▶ **WHAT TO WORK ON**:
Write the line that contains "Ray Appleton Podcast (46, 745)" and each one after it, word for word, ending with the final line of the data.

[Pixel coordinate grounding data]

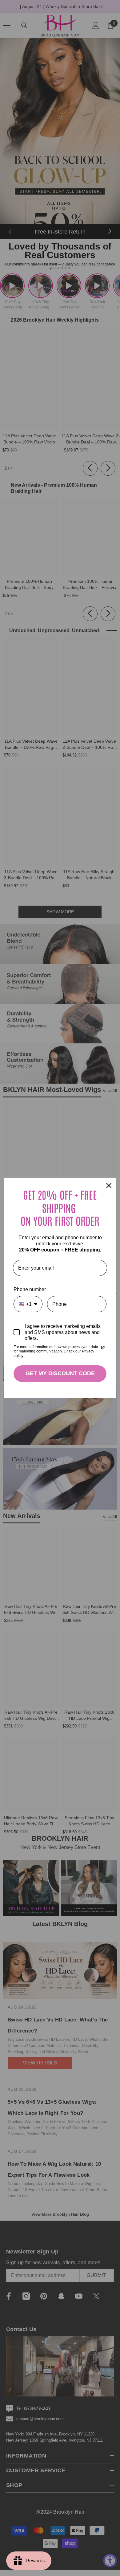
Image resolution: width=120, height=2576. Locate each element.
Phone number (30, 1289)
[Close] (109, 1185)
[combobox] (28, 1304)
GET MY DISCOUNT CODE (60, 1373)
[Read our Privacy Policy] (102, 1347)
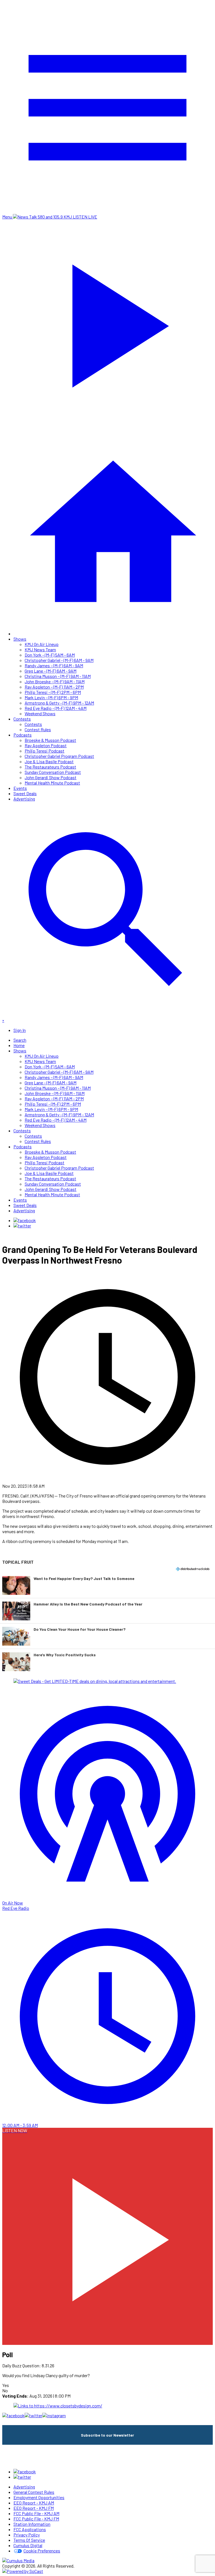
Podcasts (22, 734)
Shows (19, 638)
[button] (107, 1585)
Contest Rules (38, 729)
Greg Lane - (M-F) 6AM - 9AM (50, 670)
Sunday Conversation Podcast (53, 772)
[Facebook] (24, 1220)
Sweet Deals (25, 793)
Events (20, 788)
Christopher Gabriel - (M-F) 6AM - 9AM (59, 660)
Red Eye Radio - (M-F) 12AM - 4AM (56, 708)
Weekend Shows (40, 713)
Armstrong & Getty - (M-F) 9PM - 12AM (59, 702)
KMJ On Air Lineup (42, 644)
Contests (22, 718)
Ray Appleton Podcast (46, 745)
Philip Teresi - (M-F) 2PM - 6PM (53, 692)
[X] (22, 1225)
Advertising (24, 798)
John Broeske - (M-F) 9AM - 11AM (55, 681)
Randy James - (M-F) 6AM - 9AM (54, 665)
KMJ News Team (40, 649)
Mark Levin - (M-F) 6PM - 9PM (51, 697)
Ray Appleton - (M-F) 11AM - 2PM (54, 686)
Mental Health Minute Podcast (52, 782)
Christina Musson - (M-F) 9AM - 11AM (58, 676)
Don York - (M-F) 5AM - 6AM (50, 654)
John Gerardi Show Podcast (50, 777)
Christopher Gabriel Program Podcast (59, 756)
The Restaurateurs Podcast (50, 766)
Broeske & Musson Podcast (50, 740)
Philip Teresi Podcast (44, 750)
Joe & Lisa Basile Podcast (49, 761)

▶ **TASK ANSWER**:
Ray Appleton Podcast (46, 745)
Philip Teresi - (M-F) 2PM - 6PM (53, 692)
[X] (22, 1225)
Advertising (24, 798)
John Broeske - (M-F) 9AM - 11AM (55, 681)
Randy James - (M-F) 6AM - 9AM (54, 665)
KMJ News Team (40, 649)
Mark Levin - (M-F) 6PM - 9PM (51, 697)
Ray Appleton - (M-F) 11AM - 2PM (54, 686)
Mental Health Minute Podcast (52, 782)
Christina Musson - (M-F) 9AM - 11AM (58, 676)
Don York - (M-F) 5AM - 6AM (50, 654)
John Gerardi Show Podcast (50, 777)
Christopher Gabriel Program Podcast (59, 756)
The Restaurateurs Podcast (50, 766)
Broeske & Musson Podcast (50, 740)
Philip Teresi Podcast (44, 750)
Joe & Lisa Basile Podcast (49, 761)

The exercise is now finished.